Review: FOREVERLAND – will science really make us live to be 1000

FOREVERLAND is a bittersweet tale of two loving people who cling to each other, even past the point of it bringing them any real meaning.

Mankind has been challenging nature for aeons. We invented the wheel and eradicated smallpox. And even though life expectancy keeps going up and you can inject the appearance of youth into every orifice, the holy grail of modern medicine has yet to be achieved – eternal life. 

FOREVERLAND, the new play from up and coming playwright Emma Hemingford, tries to tackle those ultimate existential questions – if you could live forever, would you? And would limitless time actually give you the perfect life?

While stories about humans being granted immortality usually come in the form of Faustian deals with the Devil or dystopian Sci-fi, Hemingford’s play explores this popular subject matter through a much more grounded lens. 

In the just-around-the-corner future, gene therapy has advanced enough that people can opt into a radical treatment program, which will give them a much longer lifespan. So long, in fact, that short of an accident or illness, you can physically remain at your current age for as long as you’d like. Alice and Jay are a young married couple, dreaming not just of a future full of possibilities, but of a perfect loving family. Getting this treatment should be a no-brainer. But from the outset, you’re prickled with the feeling that getting “fixed” isn’t the wondrous miracle it’s made out to be. 

The play follows their journey through multiple decades, from fear of the unknown to wild abandon to disillusionment and denial in the face of their new reality. Jay and Alice’s marriage undergoes several transformations, as they change both as individuals and as partners. You witness their emotional deterioration, as they steadfastly force themselves to believe that they have the perfect life. Things become even more complex when the couple welcomes the daughter they’d always dreamed of, Annie, and have to handle never before seen family dynamics. How would you go about parenting your only child in a world where death is, ostensibly, optional?

Through a series of everyday moments, we witness an entire lifetime, as irrevocably shaped by their pasts as it is hopelessly trapped in an ever-coming future. Alice believes that time will allow her to erase the pains of her own upbringing, by giving her the freedom to be the perfect mother. Jay wants to leave his mark on the world, striving for professional success without the soul-crushing pressure or having to sacrifice his personal relationships. 

Not surprisingly, after an initial honeymoon period, the novelty of their regenerative lifestyle begins to sour. They find that old complexes and past hurts, buried in the frenzy of a boundless future, starts to poison their present. Gratitude for a new lease on life turns into a neurotic and paranoid need for control. Endless possibilities ferment into stagnation. Passion turns to perversion. Security to despondence. 

Alice withdraws more and more from a world where, in the face of eternal life, all she sees is danger around every corner. She starts to derive all her meaning and validation from loving her daughter – a love that snowballs from excessive smothering to toxic control, ultimately causing rifts in the relationship she was sure time would have safeguarded against. 

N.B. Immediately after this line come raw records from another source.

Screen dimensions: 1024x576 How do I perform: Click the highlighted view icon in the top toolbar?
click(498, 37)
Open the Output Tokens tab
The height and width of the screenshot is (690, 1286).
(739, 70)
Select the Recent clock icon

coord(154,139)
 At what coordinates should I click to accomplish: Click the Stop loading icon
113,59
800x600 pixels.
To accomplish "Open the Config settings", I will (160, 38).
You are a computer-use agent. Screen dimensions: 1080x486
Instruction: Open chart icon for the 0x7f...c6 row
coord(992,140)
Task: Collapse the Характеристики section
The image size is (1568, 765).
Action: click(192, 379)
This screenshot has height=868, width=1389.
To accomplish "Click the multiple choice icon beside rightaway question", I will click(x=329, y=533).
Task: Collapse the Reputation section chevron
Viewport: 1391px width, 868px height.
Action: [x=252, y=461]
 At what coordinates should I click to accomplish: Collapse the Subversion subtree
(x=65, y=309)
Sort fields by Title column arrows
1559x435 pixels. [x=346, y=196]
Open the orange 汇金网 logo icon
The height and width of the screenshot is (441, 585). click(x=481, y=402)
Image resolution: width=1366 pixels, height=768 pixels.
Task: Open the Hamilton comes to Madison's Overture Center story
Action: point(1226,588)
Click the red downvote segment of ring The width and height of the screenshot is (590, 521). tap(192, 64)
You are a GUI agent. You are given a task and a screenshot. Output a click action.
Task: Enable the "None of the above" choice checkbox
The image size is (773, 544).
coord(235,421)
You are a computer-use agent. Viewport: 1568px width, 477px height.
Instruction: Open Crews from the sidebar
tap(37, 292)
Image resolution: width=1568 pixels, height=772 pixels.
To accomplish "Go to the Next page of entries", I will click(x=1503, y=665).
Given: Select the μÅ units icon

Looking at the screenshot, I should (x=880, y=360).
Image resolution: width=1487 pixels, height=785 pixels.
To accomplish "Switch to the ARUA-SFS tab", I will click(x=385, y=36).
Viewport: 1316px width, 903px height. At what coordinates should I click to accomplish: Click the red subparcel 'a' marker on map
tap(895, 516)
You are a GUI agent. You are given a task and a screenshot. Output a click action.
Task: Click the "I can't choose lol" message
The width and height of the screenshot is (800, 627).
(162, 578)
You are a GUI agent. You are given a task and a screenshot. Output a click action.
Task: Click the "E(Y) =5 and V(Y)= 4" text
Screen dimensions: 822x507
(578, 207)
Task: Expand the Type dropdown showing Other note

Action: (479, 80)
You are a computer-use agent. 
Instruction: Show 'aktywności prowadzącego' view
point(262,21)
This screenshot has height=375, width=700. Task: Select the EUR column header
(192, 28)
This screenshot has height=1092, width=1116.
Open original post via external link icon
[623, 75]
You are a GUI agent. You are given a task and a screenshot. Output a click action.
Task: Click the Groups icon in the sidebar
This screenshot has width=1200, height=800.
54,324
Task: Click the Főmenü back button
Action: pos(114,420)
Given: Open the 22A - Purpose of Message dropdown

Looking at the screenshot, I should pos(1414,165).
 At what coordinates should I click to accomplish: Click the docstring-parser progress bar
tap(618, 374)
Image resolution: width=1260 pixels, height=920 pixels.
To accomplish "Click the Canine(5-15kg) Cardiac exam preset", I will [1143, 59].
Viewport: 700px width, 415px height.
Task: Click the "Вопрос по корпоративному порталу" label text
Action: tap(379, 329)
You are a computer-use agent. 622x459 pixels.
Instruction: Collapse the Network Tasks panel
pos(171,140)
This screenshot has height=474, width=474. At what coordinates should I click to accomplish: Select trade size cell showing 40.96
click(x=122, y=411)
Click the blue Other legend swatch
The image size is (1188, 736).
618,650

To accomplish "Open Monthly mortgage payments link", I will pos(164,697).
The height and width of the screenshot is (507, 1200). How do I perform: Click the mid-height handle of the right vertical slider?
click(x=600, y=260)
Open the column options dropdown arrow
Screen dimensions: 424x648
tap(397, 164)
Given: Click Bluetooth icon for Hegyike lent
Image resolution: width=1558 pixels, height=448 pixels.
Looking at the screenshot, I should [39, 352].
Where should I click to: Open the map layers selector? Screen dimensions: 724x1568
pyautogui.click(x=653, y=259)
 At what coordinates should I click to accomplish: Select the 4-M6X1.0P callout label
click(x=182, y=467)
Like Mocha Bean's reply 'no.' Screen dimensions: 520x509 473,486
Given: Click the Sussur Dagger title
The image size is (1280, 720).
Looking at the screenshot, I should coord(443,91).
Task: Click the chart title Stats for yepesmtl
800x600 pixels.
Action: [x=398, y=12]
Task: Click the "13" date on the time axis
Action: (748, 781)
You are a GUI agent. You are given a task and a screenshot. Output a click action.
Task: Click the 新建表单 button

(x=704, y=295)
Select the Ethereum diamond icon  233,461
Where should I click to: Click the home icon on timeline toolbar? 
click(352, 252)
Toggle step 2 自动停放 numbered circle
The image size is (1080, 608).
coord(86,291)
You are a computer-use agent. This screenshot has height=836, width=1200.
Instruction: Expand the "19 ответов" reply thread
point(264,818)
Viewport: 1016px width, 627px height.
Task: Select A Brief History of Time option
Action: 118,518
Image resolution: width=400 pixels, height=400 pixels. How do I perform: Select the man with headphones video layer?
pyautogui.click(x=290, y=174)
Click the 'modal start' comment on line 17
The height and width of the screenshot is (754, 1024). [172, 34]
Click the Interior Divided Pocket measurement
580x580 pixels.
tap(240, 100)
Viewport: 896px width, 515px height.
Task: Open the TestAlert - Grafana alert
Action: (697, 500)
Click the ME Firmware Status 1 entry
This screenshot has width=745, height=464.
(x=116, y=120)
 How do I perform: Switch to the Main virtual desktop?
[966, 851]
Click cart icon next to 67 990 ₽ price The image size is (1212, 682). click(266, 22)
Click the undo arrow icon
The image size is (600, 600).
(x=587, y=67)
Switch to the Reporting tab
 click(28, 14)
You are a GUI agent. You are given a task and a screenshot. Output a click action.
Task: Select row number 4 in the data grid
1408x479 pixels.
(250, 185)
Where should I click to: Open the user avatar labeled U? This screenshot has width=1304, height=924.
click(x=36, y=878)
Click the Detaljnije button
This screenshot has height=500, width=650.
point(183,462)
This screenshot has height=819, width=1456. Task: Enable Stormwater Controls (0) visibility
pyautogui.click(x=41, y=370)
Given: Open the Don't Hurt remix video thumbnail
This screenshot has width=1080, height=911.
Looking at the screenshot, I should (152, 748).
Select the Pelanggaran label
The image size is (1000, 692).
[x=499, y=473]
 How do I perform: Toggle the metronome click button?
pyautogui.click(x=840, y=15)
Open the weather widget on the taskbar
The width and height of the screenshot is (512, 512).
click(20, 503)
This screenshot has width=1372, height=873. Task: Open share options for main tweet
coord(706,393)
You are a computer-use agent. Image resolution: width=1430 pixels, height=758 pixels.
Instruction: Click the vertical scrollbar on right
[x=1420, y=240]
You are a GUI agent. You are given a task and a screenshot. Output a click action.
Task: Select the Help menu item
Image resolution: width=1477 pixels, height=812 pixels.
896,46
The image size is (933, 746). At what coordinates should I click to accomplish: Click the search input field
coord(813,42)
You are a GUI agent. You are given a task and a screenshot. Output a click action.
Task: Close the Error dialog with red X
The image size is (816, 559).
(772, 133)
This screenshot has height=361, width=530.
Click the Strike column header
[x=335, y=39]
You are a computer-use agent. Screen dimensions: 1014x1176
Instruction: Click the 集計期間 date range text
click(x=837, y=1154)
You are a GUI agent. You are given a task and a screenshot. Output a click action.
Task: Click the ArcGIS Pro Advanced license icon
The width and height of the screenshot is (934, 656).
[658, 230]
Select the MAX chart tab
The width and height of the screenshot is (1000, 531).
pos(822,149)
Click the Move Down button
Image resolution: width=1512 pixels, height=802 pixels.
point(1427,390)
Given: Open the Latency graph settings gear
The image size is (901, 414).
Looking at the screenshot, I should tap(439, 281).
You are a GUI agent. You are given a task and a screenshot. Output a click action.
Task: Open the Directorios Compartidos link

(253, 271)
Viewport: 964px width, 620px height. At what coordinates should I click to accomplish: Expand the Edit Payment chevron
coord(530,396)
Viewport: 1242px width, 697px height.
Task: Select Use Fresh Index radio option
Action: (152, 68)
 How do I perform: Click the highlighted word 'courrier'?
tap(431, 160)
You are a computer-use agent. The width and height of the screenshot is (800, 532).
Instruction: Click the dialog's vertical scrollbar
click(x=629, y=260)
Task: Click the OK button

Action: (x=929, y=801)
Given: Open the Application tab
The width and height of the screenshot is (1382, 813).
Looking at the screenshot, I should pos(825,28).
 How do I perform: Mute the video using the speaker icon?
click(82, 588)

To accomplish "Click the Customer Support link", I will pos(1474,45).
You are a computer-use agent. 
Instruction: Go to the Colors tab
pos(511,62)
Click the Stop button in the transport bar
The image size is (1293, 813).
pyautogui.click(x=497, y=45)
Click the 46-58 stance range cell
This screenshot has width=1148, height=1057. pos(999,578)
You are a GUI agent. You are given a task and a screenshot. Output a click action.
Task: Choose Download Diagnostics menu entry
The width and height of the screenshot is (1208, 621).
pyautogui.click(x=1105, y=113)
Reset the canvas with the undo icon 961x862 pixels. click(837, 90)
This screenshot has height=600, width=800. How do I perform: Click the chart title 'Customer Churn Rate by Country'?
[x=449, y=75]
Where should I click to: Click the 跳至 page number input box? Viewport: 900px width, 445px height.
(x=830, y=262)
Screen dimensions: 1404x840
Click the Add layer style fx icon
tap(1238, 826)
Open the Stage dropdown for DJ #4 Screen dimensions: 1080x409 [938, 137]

Meanwhile, Jay, having never properly addressed his underlying issues with depression, finds their repetitive existence suffocating, to the point that he becomes a functioning alcoholic, numb to any joys in life, faking his way through every moment that Alice is desperate to treasure. Yet the both of them keep clinging to their permanently youthful lives like it’s the only thing that matters.

Hemingford’s script tackles both the emotional and socioeconomic aspects of living forever. Not surprisingly, getting “fixed” is a costly and exclusive treatment, reserved only for clients deemed financially and mentally suitable enough to qualify. Jay and Alice repeatedly get reminded of the disparity of the gene therapy program, but refuse to ever acknowledge it or proactively change anything, enjoying their privileged circumstances and fearing losing it all in equal measure. 

Cast (left to right): Emma McDonald, Christopher York, Una Byrne, Valerie Antwi,

The story culminates as their daughter, now physically the same age as Alice and Jay, is faced with the same choice. Join the program and live forever, or let nature take its course.

It’s fair to say that FOREVERLAND doesn’t broach this subject in any particularly unique way and, while moving, the emotional journeys of the characters involved are quite predictable. The play covers the basics of the science behind the program, aptly reminding the audience that we’re really not that far off from this becoming a reality. But for the rest of the narrative, we don’t really touch base with any of the technical aspects of what Alice and Jay did to themselves, just the emotional fallout.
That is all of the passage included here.